Re: [EXTERNAL] [PATCH v4 11/11] selftests: ceph: wire up Ceph reset kselftests and documentation
From: Viacheslav Dubeyko
Date: Thu May 07 2026 - 15:38:24 EST
On Thu, 2026-05-07 at 12:27 +0000, Alex Markuze wrote:
> Wire the CephFS reset test suite into the kselftest build:
>
> - Add filesystems/ceph to the top-level selftests Makefile.
> - Add the per-suite Makefile with run_validation.sh as TEST_PROGS.
> - Add the settings file (kselftest timeout).
> - Add the MAINTAINERS entry for the test directory.
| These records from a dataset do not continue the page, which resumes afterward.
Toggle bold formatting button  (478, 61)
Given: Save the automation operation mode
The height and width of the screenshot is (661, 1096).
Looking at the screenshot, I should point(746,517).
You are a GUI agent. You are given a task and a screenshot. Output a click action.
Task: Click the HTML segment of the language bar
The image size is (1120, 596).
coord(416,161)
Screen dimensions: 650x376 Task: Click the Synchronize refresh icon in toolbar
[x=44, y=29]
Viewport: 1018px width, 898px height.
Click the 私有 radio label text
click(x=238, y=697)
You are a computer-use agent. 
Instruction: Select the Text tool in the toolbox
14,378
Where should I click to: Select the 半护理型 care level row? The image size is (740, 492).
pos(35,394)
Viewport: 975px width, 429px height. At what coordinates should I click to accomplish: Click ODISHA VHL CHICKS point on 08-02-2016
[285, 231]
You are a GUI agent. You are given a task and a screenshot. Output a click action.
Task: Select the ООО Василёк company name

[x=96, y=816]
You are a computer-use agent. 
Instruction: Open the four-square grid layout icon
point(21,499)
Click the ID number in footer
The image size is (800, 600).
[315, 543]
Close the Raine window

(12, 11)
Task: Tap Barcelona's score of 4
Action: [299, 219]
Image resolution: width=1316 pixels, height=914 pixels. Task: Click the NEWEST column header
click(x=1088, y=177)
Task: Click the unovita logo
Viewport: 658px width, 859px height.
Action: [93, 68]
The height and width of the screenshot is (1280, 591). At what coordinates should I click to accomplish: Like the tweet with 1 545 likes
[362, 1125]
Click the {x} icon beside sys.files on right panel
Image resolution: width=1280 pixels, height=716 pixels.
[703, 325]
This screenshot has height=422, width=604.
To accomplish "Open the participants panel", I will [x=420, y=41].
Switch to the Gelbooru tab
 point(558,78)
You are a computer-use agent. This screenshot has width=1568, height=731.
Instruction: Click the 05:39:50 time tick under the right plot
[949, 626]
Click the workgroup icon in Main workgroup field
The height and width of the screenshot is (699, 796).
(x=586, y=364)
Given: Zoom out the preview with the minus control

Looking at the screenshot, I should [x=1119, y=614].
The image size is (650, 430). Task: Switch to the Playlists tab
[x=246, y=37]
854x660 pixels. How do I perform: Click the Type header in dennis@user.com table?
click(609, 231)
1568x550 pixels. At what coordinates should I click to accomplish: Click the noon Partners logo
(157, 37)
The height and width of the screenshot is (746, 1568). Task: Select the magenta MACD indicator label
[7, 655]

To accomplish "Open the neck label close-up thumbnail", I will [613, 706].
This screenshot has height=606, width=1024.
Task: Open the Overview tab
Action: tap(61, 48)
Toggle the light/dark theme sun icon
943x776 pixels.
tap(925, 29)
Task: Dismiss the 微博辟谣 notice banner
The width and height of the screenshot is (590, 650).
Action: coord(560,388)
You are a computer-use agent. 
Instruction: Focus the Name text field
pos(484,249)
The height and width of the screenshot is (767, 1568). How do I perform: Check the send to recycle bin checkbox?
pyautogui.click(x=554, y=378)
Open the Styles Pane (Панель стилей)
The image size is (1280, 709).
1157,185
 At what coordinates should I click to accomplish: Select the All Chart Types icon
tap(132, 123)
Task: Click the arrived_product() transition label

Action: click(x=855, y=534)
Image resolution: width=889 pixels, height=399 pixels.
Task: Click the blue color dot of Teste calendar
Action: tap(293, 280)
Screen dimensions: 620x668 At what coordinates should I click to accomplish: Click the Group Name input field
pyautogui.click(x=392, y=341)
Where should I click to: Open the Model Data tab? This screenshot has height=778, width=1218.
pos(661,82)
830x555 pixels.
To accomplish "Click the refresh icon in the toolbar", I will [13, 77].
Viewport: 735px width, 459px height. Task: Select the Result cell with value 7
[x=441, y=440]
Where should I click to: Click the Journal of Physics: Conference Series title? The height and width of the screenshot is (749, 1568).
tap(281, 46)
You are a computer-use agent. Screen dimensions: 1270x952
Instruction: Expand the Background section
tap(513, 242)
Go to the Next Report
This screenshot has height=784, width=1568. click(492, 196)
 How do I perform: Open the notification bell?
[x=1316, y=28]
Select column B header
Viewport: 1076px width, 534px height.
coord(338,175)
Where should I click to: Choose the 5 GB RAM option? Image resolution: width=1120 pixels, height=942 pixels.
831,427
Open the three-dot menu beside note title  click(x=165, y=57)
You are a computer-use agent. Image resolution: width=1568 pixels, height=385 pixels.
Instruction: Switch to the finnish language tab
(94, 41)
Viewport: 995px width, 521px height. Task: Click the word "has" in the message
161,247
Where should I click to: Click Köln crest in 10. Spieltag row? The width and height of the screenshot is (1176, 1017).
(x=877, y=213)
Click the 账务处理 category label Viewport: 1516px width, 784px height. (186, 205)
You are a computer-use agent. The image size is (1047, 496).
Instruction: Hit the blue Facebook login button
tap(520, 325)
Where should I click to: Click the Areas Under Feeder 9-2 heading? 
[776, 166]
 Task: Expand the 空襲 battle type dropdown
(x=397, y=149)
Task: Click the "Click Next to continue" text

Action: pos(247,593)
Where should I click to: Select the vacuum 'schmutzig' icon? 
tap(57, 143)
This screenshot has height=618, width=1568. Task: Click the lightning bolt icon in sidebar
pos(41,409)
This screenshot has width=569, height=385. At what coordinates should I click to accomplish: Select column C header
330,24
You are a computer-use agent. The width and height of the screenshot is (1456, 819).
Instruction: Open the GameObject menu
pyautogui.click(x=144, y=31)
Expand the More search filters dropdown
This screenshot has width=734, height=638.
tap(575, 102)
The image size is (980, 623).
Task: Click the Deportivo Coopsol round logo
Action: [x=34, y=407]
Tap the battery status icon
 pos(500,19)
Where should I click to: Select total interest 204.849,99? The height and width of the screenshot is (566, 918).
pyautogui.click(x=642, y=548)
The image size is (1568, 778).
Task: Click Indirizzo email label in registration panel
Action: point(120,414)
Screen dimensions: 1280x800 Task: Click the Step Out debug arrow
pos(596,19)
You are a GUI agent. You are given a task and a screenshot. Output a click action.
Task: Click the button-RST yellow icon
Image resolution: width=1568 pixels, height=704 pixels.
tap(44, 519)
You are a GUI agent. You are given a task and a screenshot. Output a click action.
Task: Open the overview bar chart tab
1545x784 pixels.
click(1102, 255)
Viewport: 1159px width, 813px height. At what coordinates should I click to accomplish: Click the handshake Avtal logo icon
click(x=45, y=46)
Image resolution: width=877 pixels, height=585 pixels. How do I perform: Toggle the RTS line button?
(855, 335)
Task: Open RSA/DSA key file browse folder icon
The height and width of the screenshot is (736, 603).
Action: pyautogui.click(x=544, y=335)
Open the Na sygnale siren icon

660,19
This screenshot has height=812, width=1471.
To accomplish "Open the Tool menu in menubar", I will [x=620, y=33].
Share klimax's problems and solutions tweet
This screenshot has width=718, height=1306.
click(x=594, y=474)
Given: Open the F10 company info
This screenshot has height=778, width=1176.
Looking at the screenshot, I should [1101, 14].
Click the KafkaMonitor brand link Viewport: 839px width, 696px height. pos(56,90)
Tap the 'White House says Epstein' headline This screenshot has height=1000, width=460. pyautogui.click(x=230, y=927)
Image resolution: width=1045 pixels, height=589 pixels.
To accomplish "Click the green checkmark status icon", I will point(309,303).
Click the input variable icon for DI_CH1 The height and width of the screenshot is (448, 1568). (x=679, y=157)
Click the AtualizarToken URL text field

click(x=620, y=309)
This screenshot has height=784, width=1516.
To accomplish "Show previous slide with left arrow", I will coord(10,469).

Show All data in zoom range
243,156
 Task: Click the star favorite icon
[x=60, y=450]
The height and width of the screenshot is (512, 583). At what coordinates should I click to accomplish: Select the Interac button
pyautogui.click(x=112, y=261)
> - Add README with prerequisites, usage, and troubleshooting.
>
> Signed-off-by: Alex Markuze <amarkuze@xxxxxxxxxx>
> ---
> MAINTAINERS | 1 +
> fs/ceph/mds_client.c | 3 +-
> fs/ceph/mds_client.h | 1 +
> tools/testing/selftests/Makefile | 1 +
> .../selftests/filesystems/ceph/Makefile | 7 ++
> .../testing/selftests/filesystems/ceph/README | 84 +++++++++++++++++++
> .../selftests/filesystems/ceph/settings | 1 +
> 7 files changed, 97 insertions(+), 1 deletion(-)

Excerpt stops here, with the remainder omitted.